In tal caso, il conduttore potrebbe chiedere la risoluzione del contratto, invocando l’eccessiva onerosità sopravvenuta del pagamento del canone.
Il conduttore dovrebbe quindi dimostrare che, a causa della pandemia, l’ammontare del canone è diventato eccessivamente oneroso rispetto al limitato godimento dell’immobile.
Per valutare la sussistenza dell’eccessiva onerosità, potrebbe essere necessario prendere in considerazione non solo i mesi di chiusura dell’attività, ma anche il successivo periodo di durata residua del contratto.
Occorrerà quindi valutare, caso per caso, se l’emergenza sanitaria e i conseguenti provvedimenti restrittivi abbiano determinato un aggravio patrimoniale per il conduttore, tale da alterare sostanzialmente l’originario rapporto contrattuale, facendo diminuire o cessare l’utilità della controprestazione (il godimento dell’immobile).

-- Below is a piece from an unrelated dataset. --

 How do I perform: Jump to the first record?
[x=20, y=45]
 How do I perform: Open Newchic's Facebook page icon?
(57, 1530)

In ogni caso, la parte che avrebbe dovuto ricevere la prestazione divenuta eccessivamente onerosa (il locatore) potrebbe evitare la risoluzione del contratto, offrendo all’altra (il conduttore) di modificarne le condizioni (art. 1467, comma 2, cod. civ.).
La pandemia da coronavirus come causa di forza maggiore
In linea generale, la pandemia da coronavirus potrebbe essere invocata come causa di forza maggiore che determina lo scioglimento del vincolo contrattuale.

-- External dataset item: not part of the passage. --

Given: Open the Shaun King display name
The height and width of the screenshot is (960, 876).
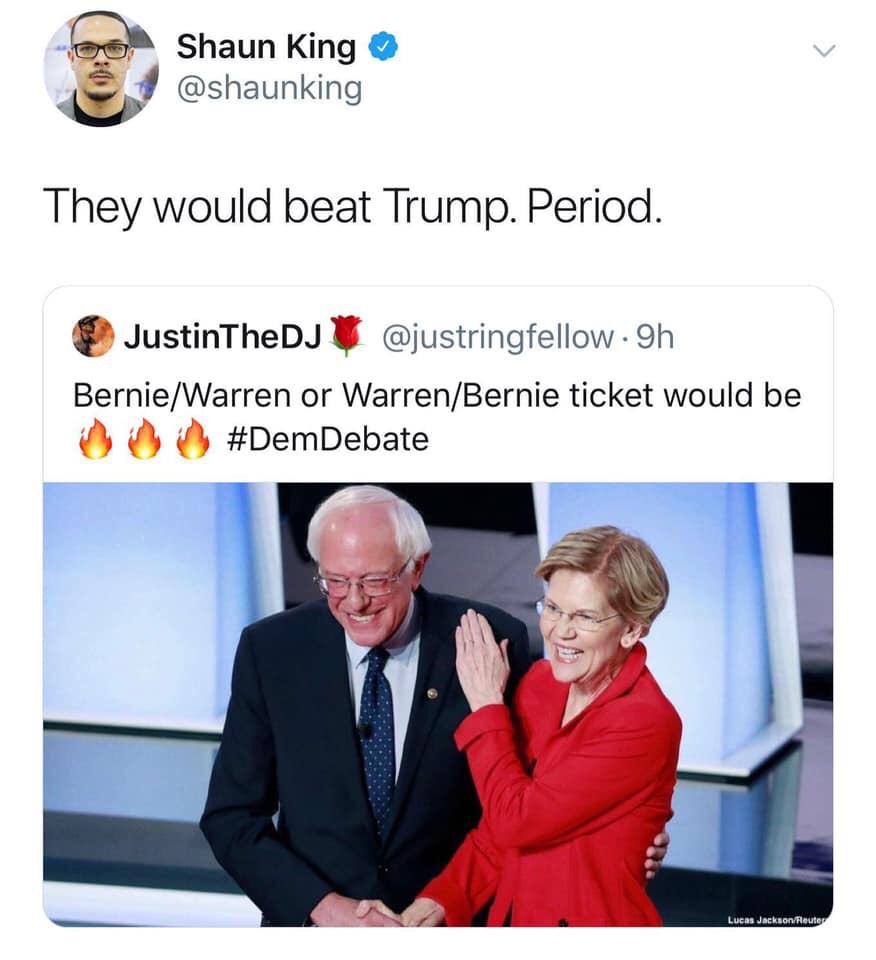Looking at the screenshot, I should tap(266, 47).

Più precisamente, la parte inadempiente potrebbe liberarsi da responsabilità, dimostrando che il proprio inadempimento è stato causato da una forza maggiore.
La forza maggiore comprende avvenimenti straordinari e imprevedibili, estranei alla sfera di controllo della parte contrattuale (art. 1467 cod. civ.).
Bisogna quindi accertare se, nel singolo caso concreto, la pandemia da coronavirus possa essere considerata una forza maggiore che ha impedito alla parte di eseguire la propria prestazione.
Non c’è dubbio che la pandemia sia un evento del tutto straordinario ed estraneo alla sfera di controllo del singolo.
Per quanto riguarda l’imprevedibilità, bisogna fare riferimento al momento della stipulazione del contratto.
Più precisamente, se al momento della conclusione del contratto una persona media, che si trovasse nelle medesime condizioni dell’obbligato, non avrebbe potuto prevedere il verificarsi dell’evento pandemia, allora quest’ultima va considerata forza maggiore.
Da ultimo, si segnala che, con circolare n. 238/13 del 1° aprile 2020, il Ministero per lo sviluppo economico ha attribuito alle Camere di Commercio il compito di rilasciare, su specifica richiesta delle imprese, una dichiarazione attestante la forza maggiore qualificata dall’epidemia in atto e dalle conseguenti restrizioni imposte dalle autorità nazionali.